Kniefall vor Orbán
Dieser Kniefall vor dem in Brüssel stets auf Krawall gebürsteten Premier Ungarns ist offenbar der Preis dafür, dass die EU endlich ihr Embargo gegen russisches Öl durchsetzen kann. Kyrill raus aus der Liste – dafür wird das restliche, sechste Sanktionspaket gegen Russland festgeschnürt.
Und selbst dort hatte Orbán die anderen 26 Regierungschefs der EU schon vor sich hergetrieben: Auf seinen Druck hin wurde der geplante Exportstopp von russischem Öl in die EU zu einem Teilembargo heruntergedimmt: Ungarn, Tschechien und die Slowakei dürfen weiter ihr russisches Öl via Pipeline erhalten. Alle anderen Staaten verzichten – der Import von Öl per Schiff wird ab Jahresende verboten.
Aber länger mit Orbáns feilschen wollte gestern in der EU niemand mehr: Die Zeit drängt. Denn in Brüssel glaubt man nun endlich eine höchst treffsichere Waffe gegen Russlands Kriegskasse gefunden zu haben. Das Öl-Embargo ist dabei nur ein Teil davon. Weil künftig keine Tanker mehr mit russischem Öl in der EU anlegen dürfen, muss Russland ab Jahresende bis zu 1,5 Mio. Barrel pro Tag und per Schiff umleiten. Das entspricht einem Drittel der Rohölexporte Russlands.
Interessierte Käufer gibt es: China, Indien und andere. Doch hier soll nun das neue Druckmittel gegen Russland greifen: Wirklich schmerzvoll dürfte das Verbot von Versicherungen für Schiffe – und zwar nicht nur russische, sondern, für weltweit alle – mit russischem Erdöl werden. Darauf haben sich nun EU und Großbritannien geeinigt.
London macht mit
In London liegt der Schlüssel zu diesem Coup: Dort ist der größte Marktplatz für Versicherungen der Hochsee-Schifffahrt. 90 Prozent aller derartigen Versicherungen werden hier abgeschlossen. Die meisten davon, Öltransporte betreffend, laufen nach Branchenausgaben im Juli aus. Neue Versicherungen dürften demnach kaum noch abgeschlossen werden.

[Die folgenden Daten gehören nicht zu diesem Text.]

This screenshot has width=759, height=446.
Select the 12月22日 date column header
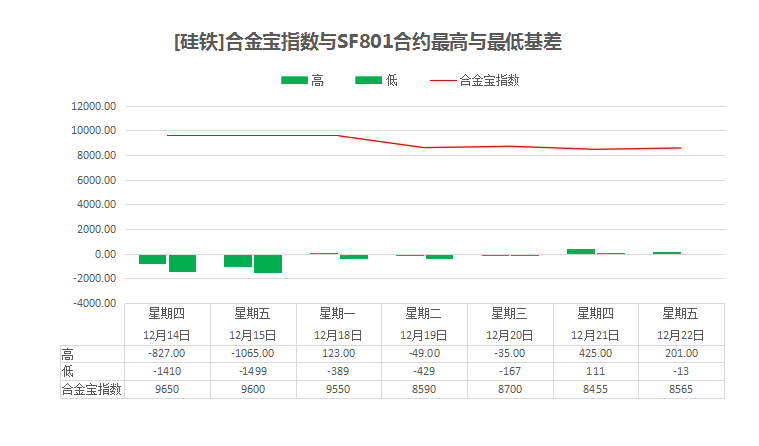click(681, 334)
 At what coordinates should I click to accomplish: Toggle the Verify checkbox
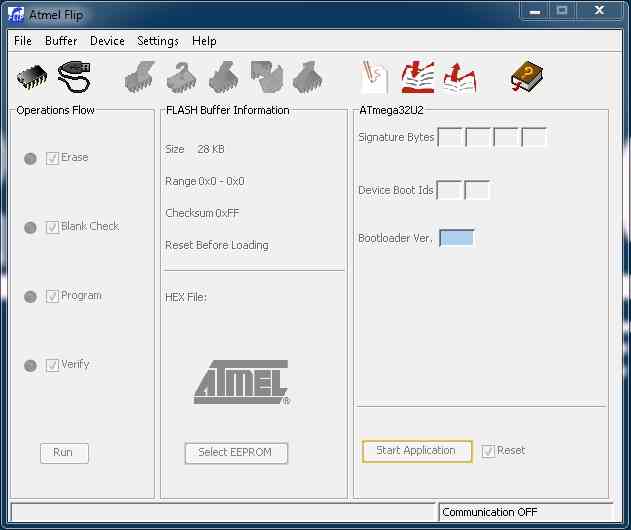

Auch die Rückversicherer, die wiederum die Versicherer gegen Umweltkatastrophen, Unfälle oder Unglücke versichern, sind angehalten, sich aus dem Geschäft mit russischen Öl zurückzuziehen.
Einem unversicherten Öltanker die Einfahrt in seine Hoheitsgewässer zu gestatten, wird kaum ein Land erlauben. "Die Versicherungen zu stoppen, wird eine riesige Wirkung auf Russland und seinen Öl-Export haben", ist sich Rohstoffexpertin Helima Croft von RBC Capital Markets gegenüber der Financial Times sicher. "Das ist eine der schärfsten Sanktionen, die die EU in ihrem Schrank hat."
Gegenüber Schiffen mit Erdöl aus dem Iran, der unter internationalen Sanktionen steht, wird diese Waffe bereits seit Jahren genutzt.